Si eres de los que llega al 6 de enero pensando “otra vez roscón”, tranquilo: hay vida más allá del aro azucarado.
Una buena tarta de queso (y que sea contundente)
La tarta de queso se ha convertido en el comodín perfecto para cualquier celebración. Cremosa, elegante y sin sorpresas ocultas en su interior, funciona tanto en sobremesas tranquilas como en reuniones familiares numerosas.
Puede ser al horno, estilo vasco, o más ligera y fría, pero tiene una ventaja clara frente al roscón: gusta a casi todo el mundo y no necesita explicaciones. Cortar y disfrutar. Fin.
La galette des rois, el primo francés que sí se toma en serio
En Francia también celebran Reyes, pero lo hacen con la galette des rois, un hojaldre relleno de crema de almendra (frangipane) que juega en otra liga. Menos azúcar, más mantequilla y una textura crujiente que no depende de que el roscón haya salido tierno ese día concreto.
Tiene figurita, sí, pero sin el trauma del haba dura como una piedra. Y queda sorprendentemente bien en una mesa española.
Chocolate con churros: cuando lo simple gana
Hay tradiciones que no necesitan reinventarse. Un buen chocolate caliente con churros o porras puede ser una alternativa perfecta al roscón, sobre todo si el 6 de enero se alarga más de la cuenta.
Funciona a media mañana, en desayuno tardío o incluso como merienda improvisada después de abrir regalos. No es sofisticado, pero nunca falla.
Panettone (sí, también en Reyes)
El panettone ha dejado de ser exclusivo de la Navidad italiana para instalarse cómodamente en nuestras mesas durante todo el invierno. Bien hecho —artesanal, con fermentación larga— es esponjoso, aromático y bastante más interesante que muchos roscones industriales.

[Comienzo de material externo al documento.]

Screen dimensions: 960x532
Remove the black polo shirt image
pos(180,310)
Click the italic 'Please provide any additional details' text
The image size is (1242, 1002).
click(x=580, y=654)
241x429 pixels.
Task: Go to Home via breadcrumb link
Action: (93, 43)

Además, hay versiones sin frutas confitadas, con chocolate o cítricos suaves, ideales para quienes buscan algo festivo sin entrar en guerra abierta con el roscón.
Bollería de pastelería (la buena, no la de batalla)
Si no quieres un postre grande, siempre puedes optar por una selección de bollería artesana: croissants de mantequilla, napolitanas, brioche o incluso ensaimadas.
Es menos solemne, pero mucho más democrático. Cada uno elige lo que le apetece y nadie discute por la corona.
Fruta fresca y algo especial
Para quienes huyen del azúcar en estas fechas —o simplemente ya no pueden más—, una bandeja de fruta bien presentada puede ser una opción sorprendentemente eficaz. Piña, mango, fresas o cítricos, acompañados de un buen yogur o un toque de chocolate negro.
No será tradición, pero el cuerpo lo agradece.